Diğer santrforlarınızdan Cenk’in geçmişinde bir uzun sakatlık var… Mustafa Pektemek iyi niyetli bir santrfor, ama onun da tarihçesinde iki uzun sakatlık var. Kadro mühendisliğinizi yaparken bu detayları görmezden gelemezsiniz. Mustafa, dün de 1’inci dakikada kafasına darbeyi aldıktan sonra bir daha tam anlamıyla sahada olamadı. Bu da çok doğal. Bu kadar sakatlık yaşamış bir oyuncunun kafası 1’inci dakikada yarıldıktan sonra harika hissetmesini bekleyemezsiniz. O zaman kadronuzu yaparken bu detayları dikkate almanız gerek. Belki de kadronuza 30’u geçmiş, kulübede oturmakta sıkıntı çıkarmayacak ama sezonda 5 maç gereğini yapacak 1-2 oyuncu almalıydınız. Manchester City, Lampard’dan nasıl faydalanıyorsa, siz de ondan öyle faydalanmalıydınız. Mesela, Sinan Kaloğlu, bugün Beşiktaş kulübesinde olsa, Eskişehir’de 11’de başlasa, ya da 60’ta oyuna girse fena mı olurdu?
***
Erkan’da Maradonalaşma belirtileri
Transfer şampiyonu Trabzon’sa Kasımpaşa deplasmanındaydı… Altını çizmek lazım, sadece yaz değil kış transfer şampiyonu da oldular, İstanbul büyüklerinin bir tanesini almakta zorlandığı 3 Anadolulu yıldızı Trabzon’a getirdiler: Uğur Demirok, Erkan Zengin ve Aytaç Kara, Ocak’ta 3 İstanbul büyüğünün de almak isteyeceği türden oyunculardı.
Yalnız Trabzonspor’un transferde yürüttüğü bu cömert tavır, belli ki gelen oyuncuları da etkilemiş. Kasımpaşa’daki oyuna bakıyorum, mücadelesi kesinlikle eksik. Kaliteli bir oyuncu grubu var ama takım görüntüsünden uzak. Birbiri için oynama duygusu hiç gelişmemiş.

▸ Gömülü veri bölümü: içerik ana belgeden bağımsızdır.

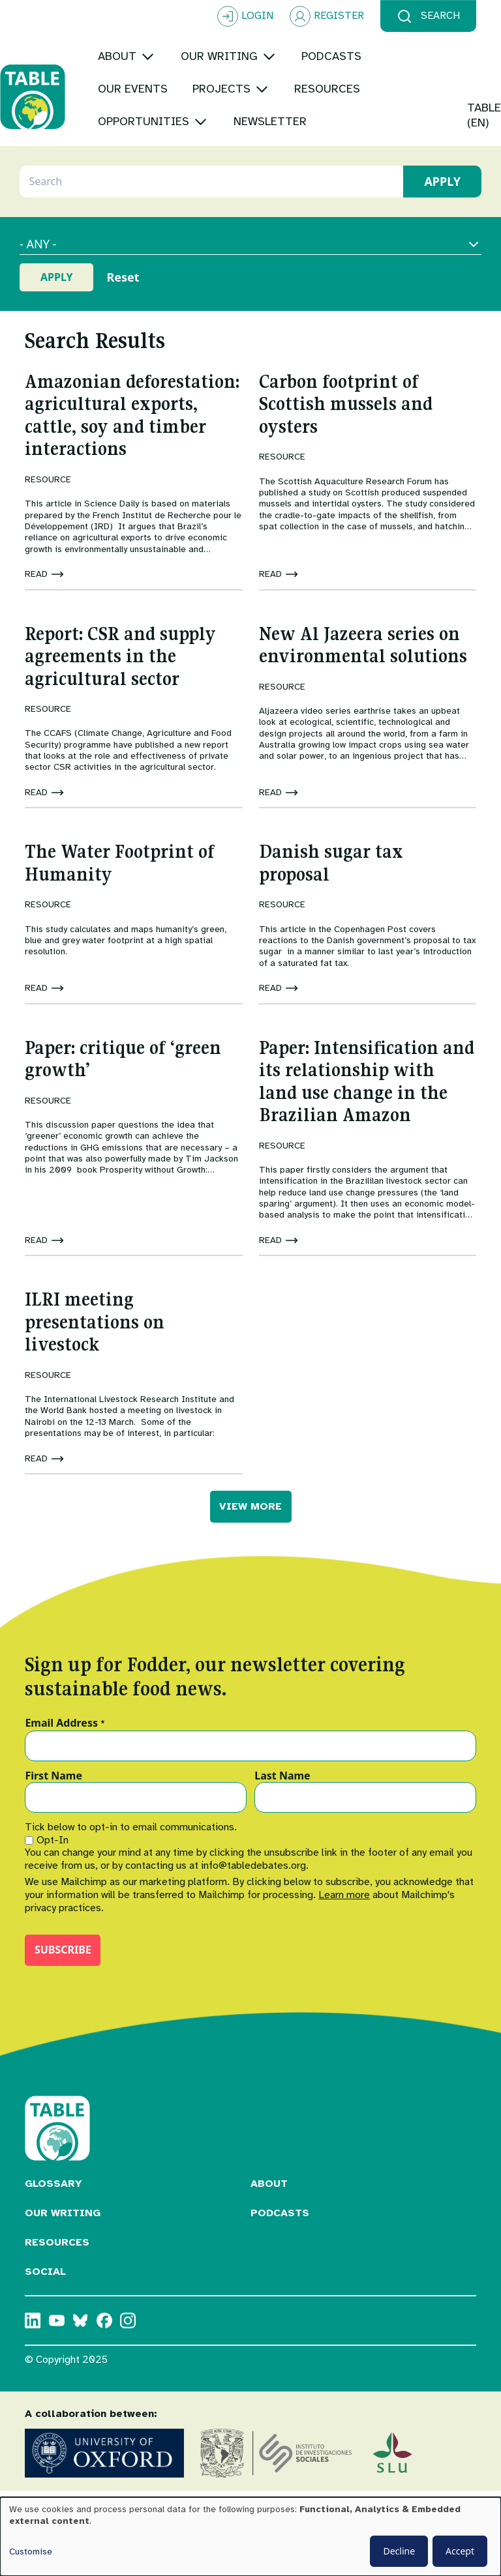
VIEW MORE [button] (250, 1522)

Özellikle Erkan Zengin’in transfer biçimi, bana geçmişten bir hikayeyi anımsattı: Türkiye’de bir ara transfer edilen her yabancıyı havaalanında karşılama rutini söz konusu idi. Son derece sıradan bir Arjantinli forvet olan Federico Higuain de havaalanında kendisine gösterilen aşırı ilgiyi görünce aklını kaybetmiş ve mikrofonlara ilk sözü şu olmuştu: “Türkiye’nin Maradonası olacağım!”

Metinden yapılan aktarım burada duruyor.